Chapter 8: Wrap up

This chapter summarizes the steps that lead the malware to infect the system and shows some application scenarios.

8.1 The steps leading to system compromise

In the previous chapters, specifically in Chapters 5, 6, and 7, we described how each part of the malware operates to successfully carry out the attack. In this section, we will summarize the malware’s action plan to provide the reader with a clear overview of how our software completes the attack operation. Regardless of the technologies used, it is possible to find, or at least replicate, this attack procedure in other scenarios with different operating systems, by merely adapting a few pieces of code so that they compile on the target architecture of the attack. We can, therefore, define this attack mode as a sort of standard that, more or less, is followed by any malware, with the exception of some minor code modifications.

In Figure 8.1, we observe all the various steps that our malware, with its multiple parts, performs. Below, we describe each single step:

• Malware Delivery. The malicious file, packaged in the dropper, is sent to the victim, usually as an email attachment.
• Implant Reconstruction. Activating the dropper, i.e., enabling the macros of the Excel file, creates the implant’s executable; subsequently, it disables the display of file extensions; by doing so, the user can no longer distinguish the malicious application from the previous Office file (the executable’s icon has also been modified to be the same as that of an Excel file). At this point, the dropper creates a file identical to itself, called a purged file because it no longer contains the malicious instructions, and places it in a temporary folder. Finally, the Excel file self-deletes, leaving in its place only the implant which now has the appearance of the dropper (name and icon). The Excel sheet, i.e., the original dropper, after finishing the “preparations” for the attack, shows the user a message box inviting them to restart the application due to a pending update.
• Implant Activation. The user, invited by the dropper to close and reactivate the Excel sheet, will click again on the Excel file which, this time, however, is not a data sheet, but an application. The user, unconsciously, has activated the implant, which, first, activates the shellcode; subsequently, it self-destructs, replacing itself with the purged Excel file previously created by the dropper. In this way, if the user were to click again on the Excel file, it will open without problems and without showing alarming content, as it is the purged Excel file, i.e., devoid of any malicious content, containing only the initial legitimate data.
• Meterpreter Session Start. The shellcode contacts the Command and Control server, thus activating the Meterpreter session.
• Persistence Phase Start. The Metasploit handler automatically, once the connection with the shellcode is established, will start the script for the persistence phase, “soldering” our implant onto the target machine.

Figure 8.1. The complete sequence of steps that our malware performs to infect a machine.

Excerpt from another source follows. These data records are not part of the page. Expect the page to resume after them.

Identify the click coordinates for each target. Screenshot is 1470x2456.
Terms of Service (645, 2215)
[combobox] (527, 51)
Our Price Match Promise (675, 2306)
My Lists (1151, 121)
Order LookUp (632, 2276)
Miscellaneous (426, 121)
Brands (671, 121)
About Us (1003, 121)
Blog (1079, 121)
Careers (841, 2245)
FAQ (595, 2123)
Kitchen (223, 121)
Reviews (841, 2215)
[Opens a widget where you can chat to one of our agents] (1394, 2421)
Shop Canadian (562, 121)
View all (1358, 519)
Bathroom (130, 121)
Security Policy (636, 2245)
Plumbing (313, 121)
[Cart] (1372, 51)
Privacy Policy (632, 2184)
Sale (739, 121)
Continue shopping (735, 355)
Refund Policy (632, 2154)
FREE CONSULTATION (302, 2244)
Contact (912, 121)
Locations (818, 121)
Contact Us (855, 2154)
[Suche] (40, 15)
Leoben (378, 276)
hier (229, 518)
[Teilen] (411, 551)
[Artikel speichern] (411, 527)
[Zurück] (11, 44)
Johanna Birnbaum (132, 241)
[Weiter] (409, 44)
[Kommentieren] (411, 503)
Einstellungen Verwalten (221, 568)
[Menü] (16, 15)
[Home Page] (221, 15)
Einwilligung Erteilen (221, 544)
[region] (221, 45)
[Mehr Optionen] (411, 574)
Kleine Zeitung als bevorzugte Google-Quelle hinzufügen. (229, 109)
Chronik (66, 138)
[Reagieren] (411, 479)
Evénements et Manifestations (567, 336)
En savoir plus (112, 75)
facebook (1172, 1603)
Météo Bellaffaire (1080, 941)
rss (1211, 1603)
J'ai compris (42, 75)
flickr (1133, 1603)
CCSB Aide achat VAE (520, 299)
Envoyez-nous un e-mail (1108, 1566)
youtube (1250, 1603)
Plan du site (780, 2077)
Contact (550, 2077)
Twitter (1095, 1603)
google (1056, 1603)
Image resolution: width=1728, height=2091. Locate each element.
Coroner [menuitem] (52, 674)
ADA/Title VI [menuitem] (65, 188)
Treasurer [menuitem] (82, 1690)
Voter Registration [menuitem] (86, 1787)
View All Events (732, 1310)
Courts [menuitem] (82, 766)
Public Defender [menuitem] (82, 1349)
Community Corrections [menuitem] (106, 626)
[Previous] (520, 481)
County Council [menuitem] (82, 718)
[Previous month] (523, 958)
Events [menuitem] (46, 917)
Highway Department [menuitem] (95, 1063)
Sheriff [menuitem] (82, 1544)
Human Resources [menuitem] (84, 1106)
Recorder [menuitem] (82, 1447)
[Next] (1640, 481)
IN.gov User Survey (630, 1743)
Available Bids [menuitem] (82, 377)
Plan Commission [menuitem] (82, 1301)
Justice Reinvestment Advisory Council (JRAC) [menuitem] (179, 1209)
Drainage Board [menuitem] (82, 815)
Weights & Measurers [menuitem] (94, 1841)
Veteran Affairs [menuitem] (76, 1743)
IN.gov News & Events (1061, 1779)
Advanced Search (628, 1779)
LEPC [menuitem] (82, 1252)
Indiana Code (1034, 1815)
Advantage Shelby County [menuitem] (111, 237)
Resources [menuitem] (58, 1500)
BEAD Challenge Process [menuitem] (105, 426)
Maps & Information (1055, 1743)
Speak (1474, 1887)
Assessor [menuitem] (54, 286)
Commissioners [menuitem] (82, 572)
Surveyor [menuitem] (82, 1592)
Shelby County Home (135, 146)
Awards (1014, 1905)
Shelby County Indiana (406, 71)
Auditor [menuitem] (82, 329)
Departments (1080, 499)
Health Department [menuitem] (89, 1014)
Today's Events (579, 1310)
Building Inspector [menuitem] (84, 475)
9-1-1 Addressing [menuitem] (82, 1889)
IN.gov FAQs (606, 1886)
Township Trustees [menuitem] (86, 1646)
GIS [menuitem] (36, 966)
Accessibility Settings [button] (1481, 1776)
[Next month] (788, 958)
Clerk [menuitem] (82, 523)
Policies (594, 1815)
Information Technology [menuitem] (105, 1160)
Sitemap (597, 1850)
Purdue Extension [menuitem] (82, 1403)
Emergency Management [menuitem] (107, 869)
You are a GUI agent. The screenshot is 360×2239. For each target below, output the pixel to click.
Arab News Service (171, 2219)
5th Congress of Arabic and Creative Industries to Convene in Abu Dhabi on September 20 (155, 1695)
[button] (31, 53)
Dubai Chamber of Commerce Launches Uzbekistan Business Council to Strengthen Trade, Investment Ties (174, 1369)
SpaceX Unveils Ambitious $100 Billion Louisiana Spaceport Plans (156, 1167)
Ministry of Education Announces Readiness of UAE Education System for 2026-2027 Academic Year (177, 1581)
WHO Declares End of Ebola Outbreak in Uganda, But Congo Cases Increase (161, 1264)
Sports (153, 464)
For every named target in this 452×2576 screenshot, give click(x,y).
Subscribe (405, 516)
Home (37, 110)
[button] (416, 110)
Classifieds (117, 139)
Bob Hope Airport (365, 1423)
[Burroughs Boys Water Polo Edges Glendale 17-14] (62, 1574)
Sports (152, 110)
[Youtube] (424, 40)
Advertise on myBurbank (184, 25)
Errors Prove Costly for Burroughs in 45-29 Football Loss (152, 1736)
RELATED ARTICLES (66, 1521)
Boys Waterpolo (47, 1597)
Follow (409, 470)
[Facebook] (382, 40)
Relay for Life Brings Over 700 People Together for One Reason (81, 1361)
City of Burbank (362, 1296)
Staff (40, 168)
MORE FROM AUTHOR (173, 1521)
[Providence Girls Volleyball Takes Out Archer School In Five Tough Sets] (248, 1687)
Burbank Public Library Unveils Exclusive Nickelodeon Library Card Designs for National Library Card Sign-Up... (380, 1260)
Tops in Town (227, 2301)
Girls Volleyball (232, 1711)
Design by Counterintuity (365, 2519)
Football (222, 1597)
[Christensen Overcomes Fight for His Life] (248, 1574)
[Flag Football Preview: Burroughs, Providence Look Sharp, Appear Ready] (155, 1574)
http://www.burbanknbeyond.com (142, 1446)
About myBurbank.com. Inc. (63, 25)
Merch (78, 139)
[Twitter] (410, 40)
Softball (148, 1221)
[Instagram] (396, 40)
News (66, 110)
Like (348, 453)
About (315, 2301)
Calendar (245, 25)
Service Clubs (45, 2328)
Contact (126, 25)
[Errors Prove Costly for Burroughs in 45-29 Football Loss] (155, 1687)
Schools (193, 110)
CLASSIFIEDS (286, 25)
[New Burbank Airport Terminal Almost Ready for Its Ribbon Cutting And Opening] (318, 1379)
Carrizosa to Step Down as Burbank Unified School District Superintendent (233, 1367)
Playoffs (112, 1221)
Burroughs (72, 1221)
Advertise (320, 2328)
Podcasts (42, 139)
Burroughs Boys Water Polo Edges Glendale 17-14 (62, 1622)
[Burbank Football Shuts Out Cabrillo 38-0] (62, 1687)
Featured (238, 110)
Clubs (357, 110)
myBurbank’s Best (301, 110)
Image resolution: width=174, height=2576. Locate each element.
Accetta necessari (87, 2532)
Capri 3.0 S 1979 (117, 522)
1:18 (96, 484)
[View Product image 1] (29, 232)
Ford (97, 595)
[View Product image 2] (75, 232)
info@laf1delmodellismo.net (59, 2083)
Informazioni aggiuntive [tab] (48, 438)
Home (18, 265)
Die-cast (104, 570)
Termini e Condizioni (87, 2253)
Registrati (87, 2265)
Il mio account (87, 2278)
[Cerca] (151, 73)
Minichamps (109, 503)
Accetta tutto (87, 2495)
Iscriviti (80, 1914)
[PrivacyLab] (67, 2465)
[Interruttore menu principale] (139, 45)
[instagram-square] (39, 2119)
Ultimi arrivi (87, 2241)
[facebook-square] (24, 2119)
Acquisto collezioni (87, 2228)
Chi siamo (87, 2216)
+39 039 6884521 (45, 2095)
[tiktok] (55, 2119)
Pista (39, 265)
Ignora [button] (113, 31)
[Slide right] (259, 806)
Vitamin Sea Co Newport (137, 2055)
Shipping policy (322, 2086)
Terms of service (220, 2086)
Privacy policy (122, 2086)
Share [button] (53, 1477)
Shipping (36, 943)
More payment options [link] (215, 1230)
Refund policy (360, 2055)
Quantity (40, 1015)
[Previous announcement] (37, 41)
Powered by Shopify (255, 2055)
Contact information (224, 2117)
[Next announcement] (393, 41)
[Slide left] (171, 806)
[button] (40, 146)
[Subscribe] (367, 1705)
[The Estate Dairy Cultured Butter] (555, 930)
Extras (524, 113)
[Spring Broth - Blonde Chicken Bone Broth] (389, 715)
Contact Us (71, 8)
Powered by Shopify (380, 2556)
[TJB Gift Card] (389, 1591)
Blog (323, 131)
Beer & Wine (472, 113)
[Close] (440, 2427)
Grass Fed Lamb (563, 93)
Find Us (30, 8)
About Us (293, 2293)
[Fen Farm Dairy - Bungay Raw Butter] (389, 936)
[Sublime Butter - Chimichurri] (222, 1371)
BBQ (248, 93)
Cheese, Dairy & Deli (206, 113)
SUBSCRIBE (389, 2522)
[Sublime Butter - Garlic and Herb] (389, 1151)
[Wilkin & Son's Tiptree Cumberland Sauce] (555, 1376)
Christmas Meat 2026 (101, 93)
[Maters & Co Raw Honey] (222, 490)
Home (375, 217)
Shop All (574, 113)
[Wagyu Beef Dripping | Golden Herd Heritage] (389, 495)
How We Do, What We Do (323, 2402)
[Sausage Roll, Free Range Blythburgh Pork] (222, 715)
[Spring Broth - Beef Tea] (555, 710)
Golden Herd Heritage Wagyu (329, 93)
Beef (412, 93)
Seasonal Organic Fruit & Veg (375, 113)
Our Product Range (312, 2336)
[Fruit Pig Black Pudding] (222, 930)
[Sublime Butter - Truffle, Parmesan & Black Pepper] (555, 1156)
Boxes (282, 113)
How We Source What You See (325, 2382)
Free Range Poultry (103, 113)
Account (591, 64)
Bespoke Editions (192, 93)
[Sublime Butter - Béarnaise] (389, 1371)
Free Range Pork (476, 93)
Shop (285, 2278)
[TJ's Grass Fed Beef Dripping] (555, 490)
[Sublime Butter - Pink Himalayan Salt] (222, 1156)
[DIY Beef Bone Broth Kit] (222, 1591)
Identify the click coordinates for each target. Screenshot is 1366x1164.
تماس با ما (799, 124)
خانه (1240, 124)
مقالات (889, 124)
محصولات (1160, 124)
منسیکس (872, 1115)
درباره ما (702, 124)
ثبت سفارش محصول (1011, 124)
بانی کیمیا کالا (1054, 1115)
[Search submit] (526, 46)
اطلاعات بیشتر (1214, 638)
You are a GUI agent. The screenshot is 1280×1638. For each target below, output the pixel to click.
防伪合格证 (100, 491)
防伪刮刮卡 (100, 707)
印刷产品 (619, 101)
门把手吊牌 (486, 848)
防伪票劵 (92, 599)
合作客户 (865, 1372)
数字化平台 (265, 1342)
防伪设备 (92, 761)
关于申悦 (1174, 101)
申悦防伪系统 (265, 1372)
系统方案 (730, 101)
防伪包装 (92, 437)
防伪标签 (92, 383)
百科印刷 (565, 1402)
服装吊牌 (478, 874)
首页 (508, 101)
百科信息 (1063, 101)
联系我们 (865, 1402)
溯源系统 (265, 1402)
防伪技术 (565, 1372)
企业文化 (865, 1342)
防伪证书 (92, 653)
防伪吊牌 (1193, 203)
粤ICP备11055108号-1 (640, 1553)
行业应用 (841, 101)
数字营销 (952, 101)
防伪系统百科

8.2 Possible usage scenarios

This approach, as mentioned earlier, is very generic and usable in different contexts, perhaps by slightly modifying the implant and the technologies used to assemble it. In this section, we want to try to give some ideas on how this software can be used to attack a computer, perhaps in a phishing campaign.

8.2.1 Email scam

Surely the “delivery method” most appreciated by hackers is the one based on emails. In fact, this tool allows them to hide behind a mail server, without the need for on-site operations, and, at the same time, to target hundreds of thousands of victims with a simple script of a few lines (nowadays all major scripting languages allow fast and automatic sending of emails). It is not difficult to find one’s email inbox clogged with messages written in improbable Italian, containing completely generic information not directly related to our person, inviting us to click on a link or, even worse, to download an attachment (Figure 8.2). Precisely this last example is what we kept in mind during the development of our project and which we reported in Figure 8.1.

Figure 8.2. Typical phishing email inviting the user to download a file from the appropriate link.

8.2.2 Manual replacement of a shortcut

On Windows systems, but not only, there are so-called “shortcuts,” i.e., links or icons that allow the activation of a program, or the opening of a file, that is not in the current location and that, for reasons of consistency, one does not wish to duplicate (Figure 8.3).

Figure 8.3. Icon of a shortcut on Windows 10.

With a physical intrusion operation into the system to be attacked, it is possible to replace these shortcuts, generally easy to modify, with the malicious application, in our case only the implant. Having done this, when the operator, with the appropriate permissions, goes to call, through the compromised shortcut, the application they need, our implant will activate, but with the permissions of the operator who is using the machine at that moment (the logs will also report this latter operator as the one who performed the malicious actions). This method, perhaps one of the most subtle, has also been implemented in our persistence script, in which, however, it is executed automatically.